== SOURCE INFORMATION ==
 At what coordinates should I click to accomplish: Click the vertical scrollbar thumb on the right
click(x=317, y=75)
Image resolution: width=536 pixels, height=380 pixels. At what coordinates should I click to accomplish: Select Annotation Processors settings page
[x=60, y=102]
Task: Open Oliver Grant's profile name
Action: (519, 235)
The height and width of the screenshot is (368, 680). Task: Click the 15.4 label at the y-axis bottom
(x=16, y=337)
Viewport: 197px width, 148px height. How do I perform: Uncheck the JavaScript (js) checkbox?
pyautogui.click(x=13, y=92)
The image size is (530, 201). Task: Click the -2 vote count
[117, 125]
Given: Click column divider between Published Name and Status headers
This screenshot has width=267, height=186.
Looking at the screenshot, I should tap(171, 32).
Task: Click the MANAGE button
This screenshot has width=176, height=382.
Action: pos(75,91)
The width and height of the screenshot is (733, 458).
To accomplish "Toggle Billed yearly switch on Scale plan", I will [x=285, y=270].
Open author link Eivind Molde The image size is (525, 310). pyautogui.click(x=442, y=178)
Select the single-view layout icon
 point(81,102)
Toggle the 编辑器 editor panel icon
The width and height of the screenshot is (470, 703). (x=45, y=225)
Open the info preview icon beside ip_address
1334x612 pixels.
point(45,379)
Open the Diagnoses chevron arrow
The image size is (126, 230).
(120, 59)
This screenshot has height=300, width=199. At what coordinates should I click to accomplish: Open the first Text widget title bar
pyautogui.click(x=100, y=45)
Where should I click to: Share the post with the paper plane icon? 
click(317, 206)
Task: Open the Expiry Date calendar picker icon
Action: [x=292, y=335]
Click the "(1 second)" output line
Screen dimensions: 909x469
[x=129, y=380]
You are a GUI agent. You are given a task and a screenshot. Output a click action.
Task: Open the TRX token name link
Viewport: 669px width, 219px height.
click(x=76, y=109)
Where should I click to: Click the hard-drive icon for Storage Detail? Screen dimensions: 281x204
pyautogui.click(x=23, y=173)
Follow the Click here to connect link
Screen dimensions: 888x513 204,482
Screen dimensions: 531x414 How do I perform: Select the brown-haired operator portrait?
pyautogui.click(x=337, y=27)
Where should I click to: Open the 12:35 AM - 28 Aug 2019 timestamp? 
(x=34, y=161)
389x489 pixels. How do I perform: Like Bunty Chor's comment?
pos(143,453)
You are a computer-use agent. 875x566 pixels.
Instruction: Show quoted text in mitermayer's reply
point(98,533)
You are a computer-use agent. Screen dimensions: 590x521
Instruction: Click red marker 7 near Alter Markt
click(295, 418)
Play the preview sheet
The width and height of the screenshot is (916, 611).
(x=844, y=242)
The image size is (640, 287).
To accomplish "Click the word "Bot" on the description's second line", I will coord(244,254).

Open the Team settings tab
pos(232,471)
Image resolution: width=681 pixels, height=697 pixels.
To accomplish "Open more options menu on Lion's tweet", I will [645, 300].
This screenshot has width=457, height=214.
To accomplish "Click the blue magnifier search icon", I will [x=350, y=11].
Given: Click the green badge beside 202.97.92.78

== WORK TO BE COMPLETED ==
Write the records out once more. Each line must match.

== TASK RESPONSE ==
 At what coordinates should I click to accomplish: Click the vertical scrollbar thumb on the right
click(x=317, y=75)
Image resolution: width=536 pixels, height=380 pixels. At what coordinates should I click to accomplish: Select Annotation Processors settings page
[x=60, y=102]
Task: Open Oliver Grant's profile name
Action: (519, 235)
The height and width of the screenshot is (368, 680). Task: Click the 15.4 label at the y-axis bottom
(x=16, y=337)
Viewport: 197px width, 148px height. How do I perform: Uncheck the JavaScript (js) checkbox?
pyautogui.click(x=13, y=92)
The image size is (530, 201). Task: Click the -2 vote count
[117, 125]
Given: Click column divider between Published Name and Status headers
This screenshot has width=267, height=186.
Looking at the screenshot, I should tap(171, 32).
Task: Click the MANAGE button
This screenshot has width=176, height=382.
Action: pos(75,91)
The width and height of the screenshot is (733, 458).
To accomplish "Toggle Billed yearly switch on Scale plan", I will [x=285, y=270].
Open author link Eivind Molde The image size is (525, 310). pyautogui.click(x=442, y=178)
Select the single-view layout icon
 point(81,102)
Toggle the 编辑器 editor panel icon
The width and height of the screenshot is (470, 703). (x=45, y=225)
Open the info preview icon beside ip_address
1334x612 pixels.
point(45,379)
Open the Diagnoses chevron arrow
The image size is (126, 230).
(120, 59)
This screenshot has height=300, width=199. At what coordinates should I click to accomplish: Open the first Text widget title bar
pyautogui.click(x=100, y=45)
Where should I click to: Share the post with the paper plane icon? 
click(317, 206)
Task: Open the Expiry Date calendar picker icon
Action: [x=292, y=335]
Click the "(1 second)" output line
Screen dimensions: 909x469
[x=129, y=380]
You are a GUI agent. You are given a task and a screenshot. Output a click action.
Task: Open the TRX token name link
Viewport: 669px width, 219px height.
click(x=76, y=109)
Where should I click to: Click the hard-drive icon for Storage Detail? Screen dimensions: 281x204
pyautogui.click(x=23, y=173)
Follow the Click here to connect link
Screen dimensions: 888x513 204,482
Screen dimensions: 531x414 How do I perform: Select the brown-haired operator portrait?
pyautogui.click(x=337, y=27)
Where should I click to: Open the 12:35 AM - 28 Aug 2019 timestamp? 
(x=34, y=161)
389x489 pixels. How do I perform: Like Bunty Chor's comment?
pos(143,453)
You are a computer-use agent. 875x566 pixels.
Instruction: Show quoted text in mitermayer's reply
point(98,533)
You are a computer-use agent. Screen dimensions: 590x521
Instruction: Click red marker 7 near Alter Markt
click(295, 418)
Play the preview sheet
The width and height of the screenshot is (916, 611).
(x=844, y=242)
The image size is (640, 287).
To accomplish "Click the word "Bot" on the description's second line", I will coord(244,254).

Open the Team settings tab
pos(232,471)
Image resolution: width=681 pixels, height=697 pixels.
To accomplish "Open more options menu on Lion's tweet", I will [645, 300].
This screenshot has width=457, height=214.
To accomplish "Click the blue magnifier search icon", I will [x=350, y=11].
Given: Click the green badge beside 202.97.92.78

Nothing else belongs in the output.